You can't use the focus-recompose method with AF-C (Al Servo for Canon).  If you try to recompose in this mode, the camera will think that the subject has moved and you will lose focus. You can choose your focal point, but Al Servo is most reliable when using your central focal point so shoot a little wider, and simply crop to your chosen composition in editing.  I've gone over how to do this with Canons in the previous posts, but for those with Nikons, Single Point AF is the one single empty box icon with no hashes (see below). Both are the same idea. With Nikons, you also have the additional option for using Dynamic Area AF - this is the icon with one small empty box in the middle, surrounded by four hashes. With this, the camera will track focus and choose a focal point for you, and is a very good option!





BBF & One Shot / AF-S 
If you little darlings are sitting relatively still, you can change to AF-S/One-Shot.  You could still use Al Servo / AF-C, but if you are taking a few shots of a still subject it's better to use One Shot as it will be slightly sharper.  To use BBF in this mode, you press down the back button to lock focus, release, then press the shutter to take your shots. You do not need to press the back button for each shot you take, provided the subject hasn't moved, or the distance between the camera and your subject hasn't changed.  I tend to use the back button to focus every couple of shots even if I haven't moved just to be on the safe side, but perhaps with practice I will get more confident and not feel the need!  You will be using Single Point AF, and you can use the central focal point and use focus-recompose (i.e press the back button for focus, release, recompose, then press shutter) or you can toggle your focus points.

Let's lastly look at changing your focal points and how you would put this to practical use.   Here is a photo I took recently and I've given a rough overlay showing the focus points available. (sorry, I whipped this up in under a minute as you can see - the points aren't even in line!) I can choose to use the central one, or I can toggle to any of the other points that fit my composition better, and save me having to recompose the shot. In this particular instance, I toggled until I got the focal point with the arrow (which was over his eye)  As you can imagine if your toddler is running about this is nigh on impossible, in which case, use focus-recompose.



Lastly, here is a rundown on when I would use what.....


Canon Users 

Sleeping babies or children - One Shot with Single Point AF - Choose your focus point
Toddlers / Kids Playing Sports / On swings etc - Al Servo with Single Point AF - Use central point, or choose focus point but beware not as reliable.  Do not Focus-Recompose.
Older Children / Adults - One Shot with Single Point AF mode - Choose your focus point or use Focus-Recompose.


Nikon Users
Sleeping babies or children - AF-S with Single Point AF & choose your focus point
Toddlers / Kids Playing Sports / On swings etc- AF-C with Dynamic Area AF mode for shooting with high aperture numbers, or Single Point AF if shooting with low aperture numbers. Do not focus then recompose.
Older Children / Adults - AF-S, Single Point AF mode - choose your focus point or use focus recompose.

Information provided:

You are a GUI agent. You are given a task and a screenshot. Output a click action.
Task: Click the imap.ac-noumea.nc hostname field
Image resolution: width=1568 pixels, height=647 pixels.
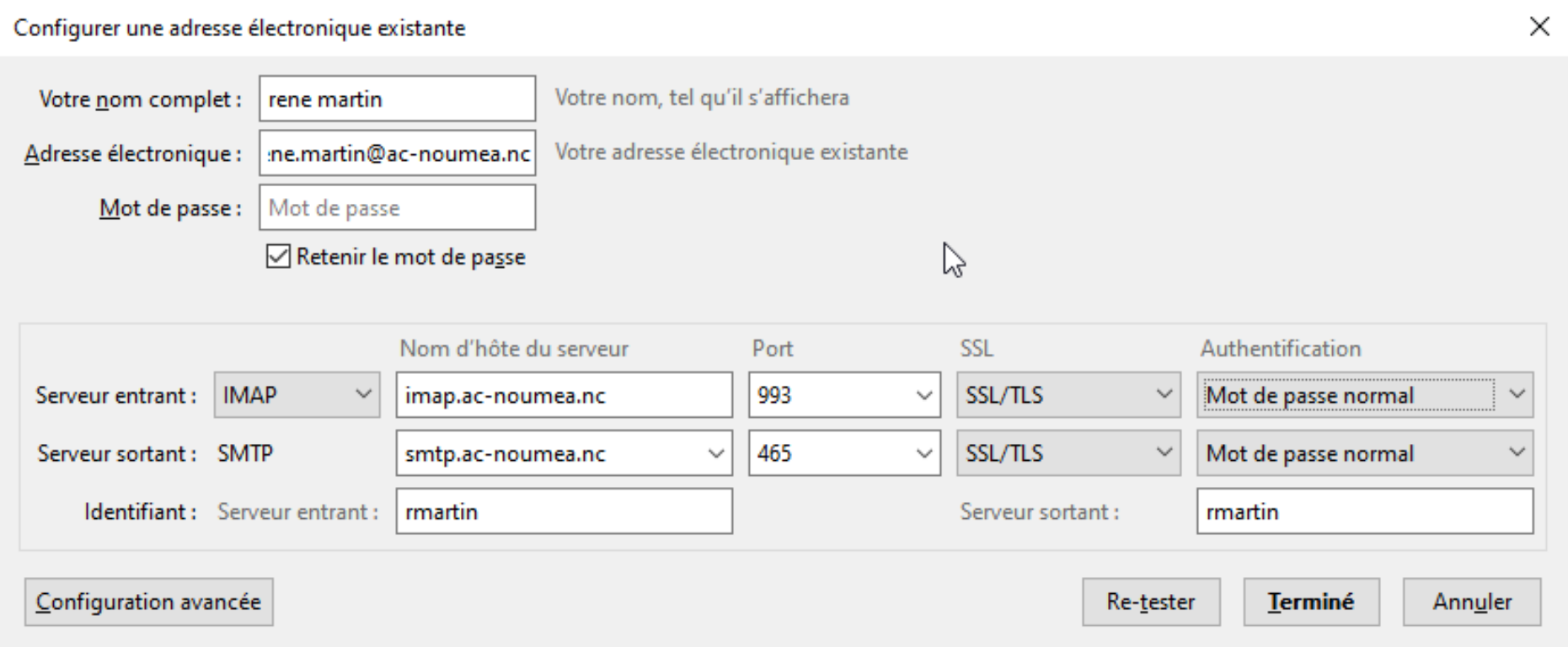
* * *
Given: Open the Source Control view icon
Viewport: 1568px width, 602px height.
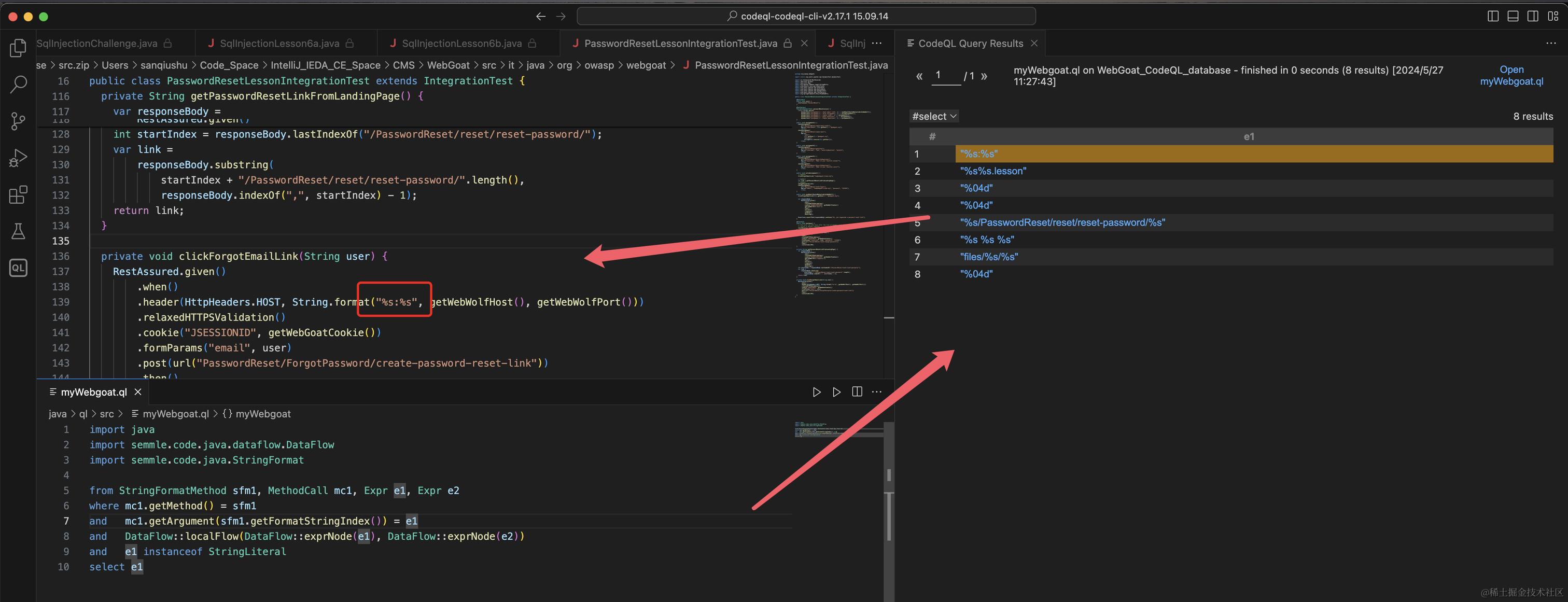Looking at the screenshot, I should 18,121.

Exercise prompt: In the passage on camera focusing, what mode and AF setting are recommended for Canon users photographing sleeping babies or children?

Task solution: One Shot with Single Point AF, choosing your focus point.